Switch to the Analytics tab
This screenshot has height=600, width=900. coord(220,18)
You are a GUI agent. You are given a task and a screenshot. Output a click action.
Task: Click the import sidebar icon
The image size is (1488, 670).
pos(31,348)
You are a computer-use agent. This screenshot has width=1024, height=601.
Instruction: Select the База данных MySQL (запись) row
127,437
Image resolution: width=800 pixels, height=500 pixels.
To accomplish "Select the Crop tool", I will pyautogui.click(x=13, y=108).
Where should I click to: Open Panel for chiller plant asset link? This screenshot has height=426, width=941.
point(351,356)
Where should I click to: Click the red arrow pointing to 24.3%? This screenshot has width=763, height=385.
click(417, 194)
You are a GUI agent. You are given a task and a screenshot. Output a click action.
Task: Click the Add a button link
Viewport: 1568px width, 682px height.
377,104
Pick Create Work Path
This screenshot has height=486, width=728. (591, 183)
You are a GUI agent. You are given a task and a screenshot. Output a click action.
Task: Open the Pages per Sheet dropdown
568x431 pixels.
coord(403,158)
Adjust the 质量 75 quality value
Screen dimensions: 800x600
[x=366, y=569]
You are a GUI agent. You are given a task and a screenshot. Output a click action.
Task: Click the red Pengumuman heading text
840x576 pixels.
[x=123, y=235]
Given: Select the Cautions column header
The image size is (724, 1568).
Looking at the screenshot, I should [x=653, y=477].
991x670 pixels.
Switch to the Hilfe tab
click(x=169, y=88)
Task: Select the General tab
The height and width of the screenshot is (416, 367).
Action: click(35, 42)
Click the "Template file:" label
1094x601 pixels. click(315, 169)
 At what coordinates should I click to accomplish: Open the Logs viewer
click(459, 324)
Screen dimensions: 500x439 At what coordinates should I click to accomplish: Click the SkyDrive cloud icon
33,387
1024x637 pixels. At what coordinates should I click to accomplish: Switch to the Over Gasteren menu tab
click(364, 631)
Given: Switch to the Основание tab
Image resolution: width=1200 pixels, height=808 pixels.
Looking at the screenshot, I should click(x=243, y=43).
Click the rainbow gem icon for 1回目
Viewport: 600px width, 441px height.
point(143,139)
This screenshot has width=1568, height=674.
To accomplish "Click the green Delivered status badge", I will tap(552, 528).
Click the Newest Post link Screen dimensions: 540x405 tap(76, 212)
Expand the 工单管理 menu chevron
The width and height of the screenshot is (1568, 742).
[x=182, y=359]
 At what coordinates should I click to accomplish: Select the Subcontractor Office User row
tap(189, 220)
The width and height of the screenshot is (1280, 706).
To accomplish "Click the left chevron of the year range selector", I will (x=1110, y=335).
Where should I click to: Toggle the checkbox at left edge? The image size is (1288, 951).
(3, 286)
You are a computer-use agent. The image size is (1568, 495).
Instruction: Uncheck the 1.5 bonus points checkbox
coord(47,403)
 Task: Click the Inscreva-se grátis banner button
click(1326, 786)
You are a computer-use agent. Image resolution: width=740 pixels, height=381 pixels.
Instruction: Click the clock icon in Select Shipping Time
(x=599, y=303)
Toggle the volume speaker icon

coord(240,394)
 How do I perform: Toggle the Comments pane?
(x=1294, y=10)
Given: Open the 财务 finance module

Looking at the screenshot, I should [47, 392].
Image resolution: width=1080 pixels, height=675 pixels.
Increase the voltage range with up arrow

-=-=-

## DESCRIPTION OF THE TASK
Restate every record exactly, leaving nothing out.

## RESULT OF THE TASK
Switch to the Analytics tab
This screenshot has height=600, width=900. coord(220,18)
You are a GUI agent. You are given a task and a screenshot. Output a click action.
Task: Click the import sidebar icon
The image size is (1488, 670).
pos(31,348)
You are a computer-use agent. This screenshot has width=1024, height=601.
Instruction: Select the База данных MySQL (запись) row
127,437
Image resolution: width=800 pixels, height=500 pixels.
To accomplish "Select the Crop tool", I will pyautogui.click(x=13, y=108).
Where should I click to: Open Panel for chiller plant asset link? This screenshot has height=426, width=941.
point(351,356)
Where should I click to: Click the red arrow pointing to 24.3%? This screenshot has width=763, height=385.
click(417, 194)
You are a GUI agent. You are given a task and a screenshot. Output a click action.
Task: Click the Add a button link
Viewport: 1568px width, 682px height.
377,104
Pick Create Work Path
This screenshot has height=486, width=728. (591, 183)
You are a GUI agent. You are given a task and a screenshot. Output a click action.
Task: Open the Pages per Sheet dropdown
568x431 pixels.
coord(403,158)
Adjust the 质量 75 quality value
Screen dimensions: 800x600
[x=366, y=569]
You are a GUI agent. You are given a task and a screenshot. Output a click action.
Task: Click the red Pengumuman heading text
840x576 pixels.
[x=123, y=235]
Given: Select the Cautions column header
The image size is (724, 1568).
Looking at the screenshot, I should [x=653, y=477].
991x670 pixels.
Switch to the Hilfe tab
click(x=169, y=88)
Task: Select the General tab
The height and width of the screenshot is (416, 367).
Action: click(35, 42)
Click the "Template file:" label
1094x601 pixels. click(315, 169)
 At what coordinates should I click to accomplish: Open the Logs viewer
click(459, 324)
Screen dimensions: 500x439 At what coordinates should I click to accomplish: Click the SkyDrive cloud icon
33,387
1024x637 pixels. At what coordinates should I click to accomplish: Switch to the Over Gasteren menu tab
click(364, 631)
Given: Switch to the Основание tab
Image resolution: width=1200 pixels, height=808 pixels.
Looking at the screenshot, I should click(x=243, y=43).
Click the rainbow gem icon for 1回目
Viewport: 600px width, 441px height.
point(143,139)
This screenshot has width=1568, height=674.
To accomplish "Click the green Delivered status badge", I will tap(552, 528).
Click the Newest Post link Screen dimensions: 540x405 tap(76, 212)
Expand the 工单管理 menu chevron
The width and height of the screenshot is (1568, 742).
[x=182, y=359]
 At what coordinates should I click to accomplish: Select the Subcontractor Office User row
tap(189, 220)
The width and height of the screenshot is (1280, 706).
To accomplish "Click the left chevron of the year range selector", I will (x=1110, y=335).
Where should I click to: Toggle the checkbox at left edge? The image size is (1288, 951).
(3, 286)
You are a computer-use agent. The image size is (1568, 495).
Instruction: Uncheck the 1.5 bonus points checkbox
coord(47,403)
 Task: Click the Inscreva-se grátis banner button
click(1326, 786)
You are a computer-use agent. Image resolution: width=740 pixels, height=381 pixels.
Instruction: Click the clock icon in Select Shipping Time
(x=599, y=303)
Toggle the volume speaker icon

coord(240,394)
 How do I perform: Toggle the Comments pane?
(x=1294, y=10)
Given: Open the 财务 finance module

Looking at the screenshot, I should [47, 392].
Image resolution: width=1080 pixels, height=675 pixels.
Increase the voltage range with up arrow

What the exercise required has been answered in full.